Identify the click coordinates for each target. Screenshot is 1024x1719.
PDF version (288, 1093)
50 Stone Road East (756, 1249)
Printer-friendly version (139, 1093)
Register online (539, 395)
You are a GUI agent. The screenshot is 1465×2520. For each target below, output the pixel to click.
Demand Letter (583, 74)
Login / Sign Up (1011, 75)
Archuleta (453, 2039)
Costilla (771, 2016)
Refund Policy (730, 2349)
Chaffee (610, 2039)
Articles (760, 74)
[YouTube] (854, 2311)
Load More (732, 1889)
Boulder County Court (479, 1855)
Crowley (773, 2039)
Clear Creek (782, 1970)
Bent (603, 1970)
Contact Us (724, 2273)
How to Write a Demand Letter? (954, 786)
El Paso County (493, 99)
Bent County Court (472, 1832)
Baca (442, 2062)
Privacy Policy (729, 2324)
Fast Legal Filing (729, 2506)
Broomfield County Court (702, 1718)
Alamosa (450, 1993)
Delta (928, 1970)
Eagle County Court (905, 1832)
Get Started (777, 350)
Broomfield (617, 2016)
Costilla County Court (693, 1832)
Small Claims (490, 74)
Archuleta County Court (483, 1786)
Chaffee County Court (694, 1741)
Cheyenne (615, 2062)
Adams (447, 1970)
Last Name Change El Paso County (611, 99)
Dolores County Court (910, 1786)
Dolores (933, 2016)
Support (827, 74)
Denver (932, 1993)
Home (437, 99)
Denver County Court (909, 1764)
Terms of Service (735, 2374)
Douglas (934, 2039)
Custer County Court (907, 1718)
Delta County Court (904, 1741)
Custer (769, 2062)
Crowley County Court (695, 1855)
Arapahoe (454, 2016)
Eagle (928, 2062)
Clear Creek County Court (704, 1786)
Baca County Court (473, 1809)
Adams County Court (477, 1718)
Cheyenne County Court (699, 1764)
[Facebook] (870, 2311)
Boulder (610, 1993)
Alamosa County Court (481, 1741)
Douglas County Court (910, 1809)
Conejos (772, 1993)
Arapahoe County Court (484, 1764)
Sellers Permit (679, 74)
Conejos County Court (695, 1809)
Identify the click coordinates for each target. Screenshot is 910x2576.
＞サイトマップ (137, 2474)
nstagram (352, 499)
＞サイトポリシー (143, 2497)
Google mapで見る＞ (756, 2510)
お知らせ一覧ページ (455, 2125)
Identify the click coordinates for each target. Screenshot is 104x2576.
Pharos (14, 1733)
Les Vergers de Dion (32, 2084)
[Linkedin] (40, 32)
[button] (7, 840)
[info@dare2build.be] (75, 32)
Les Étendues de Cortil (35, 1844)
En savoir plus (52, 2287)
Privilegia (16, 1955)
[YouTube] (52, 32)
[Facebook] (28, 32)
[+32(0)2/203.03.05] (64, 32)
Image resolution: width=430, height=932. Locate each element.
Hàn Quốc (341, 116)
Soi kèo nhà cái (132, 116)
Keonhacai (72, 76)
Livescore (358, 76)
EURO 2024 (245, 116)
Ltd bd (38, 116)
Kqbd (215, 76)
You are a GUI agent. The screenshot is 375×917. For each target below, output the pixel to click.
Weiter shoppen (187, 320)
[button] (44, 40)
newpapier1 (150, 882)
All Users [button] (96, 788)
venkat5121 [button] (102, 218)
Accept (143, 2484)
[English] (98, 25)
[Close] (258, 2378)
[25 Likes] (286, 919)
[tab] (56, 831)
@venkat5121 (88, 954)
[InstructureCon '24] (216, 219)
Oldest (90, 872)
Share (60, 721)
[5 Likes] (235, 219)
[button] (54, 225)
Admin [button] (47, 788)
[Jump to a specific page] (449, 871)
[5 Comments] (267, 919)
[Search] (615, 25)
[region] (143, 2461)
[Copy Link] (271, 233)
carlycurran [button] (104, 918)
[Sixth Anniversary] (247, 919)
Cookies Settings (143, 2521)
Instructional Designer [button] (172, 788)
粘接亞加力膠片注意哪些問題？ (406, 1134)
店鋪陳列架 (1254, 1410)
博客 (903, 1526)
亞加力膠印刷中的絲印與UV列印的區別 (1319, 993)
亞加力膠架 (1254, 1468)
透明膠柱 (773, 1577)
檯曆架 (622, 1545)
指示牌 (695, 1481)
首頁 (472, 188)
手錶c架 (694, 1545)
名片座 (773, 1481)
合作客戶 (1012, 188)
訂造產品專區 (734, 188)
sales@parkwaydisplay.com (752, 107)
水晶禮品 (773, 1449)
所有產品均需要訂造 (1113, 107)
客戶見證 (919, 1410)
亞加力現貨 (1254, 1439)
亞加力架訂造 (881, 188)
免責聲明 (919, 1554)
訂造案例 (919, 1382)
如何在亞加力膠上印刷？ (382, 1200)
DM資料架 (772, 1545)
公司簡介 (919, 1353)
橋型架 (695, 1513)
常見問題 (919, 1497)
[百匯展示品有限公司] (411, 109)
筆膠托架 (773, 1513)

· · ·

▶ [What is expected] Return only the lines between the one holding "Costilla (771, 2016)" and the one holding "nstagram (352, 499)", inclusive, exactly as they appear above.

▶ [Exercise result]
Costilla (771, 2016)
Refund Policy (730, 2349)
Chaffee (610, 2039)
Articles (760, 74)
[YouTube] (854, 2311)
Load More (732, 1889)
Boulder County Court (479, 1855)
Crowley (773, 2039)
Clear Creek (782, 1970)
Bent (603, 1970)
Contact Us (724, 2273)
How to Write a Demand Letter? (954, 786)
El Paso County (493, 99)
Bent County Court (472, 1832)
Baca (442, 2062)
Privacy Policy (729, 2324)
Fast Legal Filing (729, 2506)
Broomfield County Court (702, 1718)
Alamosa (450, 1993)
Delta (928, 1970)
Eagle County Court (905, 1832)
Get Started (777, 350)
Broomfield (617, 2016)
Costilla County Court (693, 1832)
Small Claims (490, 74)
Archuleta County Court (483, 1786)
Chaffee County Court (694, 1741)
Cheyenne (615, 2062)
Adams (447, 1970)
Last Name Change El Paso County (611, 99)
Dolores County Court (910, 1786)
Dolores (933, 2016)
Support (827, 74)
Denver (932, 1993)
Home (437, 99)
Denver County Court (909, 1764)
Terms of Service (735, 2374)
Douglas (934, 2039)
Custer County Court (907, 1718)
Delta County Court (904, 1741)
Custer (769, 2062)
Crowley County Court (695, 1855)
Arapahoe (454, 2016)
Eagle (928, 2062)
Clear Creek County Court (704, 1786)
Baca County Court (473, 1809)
Adams County Court (477, 1718)
Cheyenne County Court (699, 1764)
[Facebook] (870, 2311)
Boulder (610, 1993)
Alamosa County Court (481, 1741)
Douglas County Court (910, 1809)
Conejos (772, 1993)
Arapahoe County Court (484, 1764)
Sellers Permit (679, 74)
Conejos County Court (695, 1809)
Identify the click coordinates for each target. Screenshot is 910x2576.
＞サイトマップ (137, 2474)
nstagram (352, 499)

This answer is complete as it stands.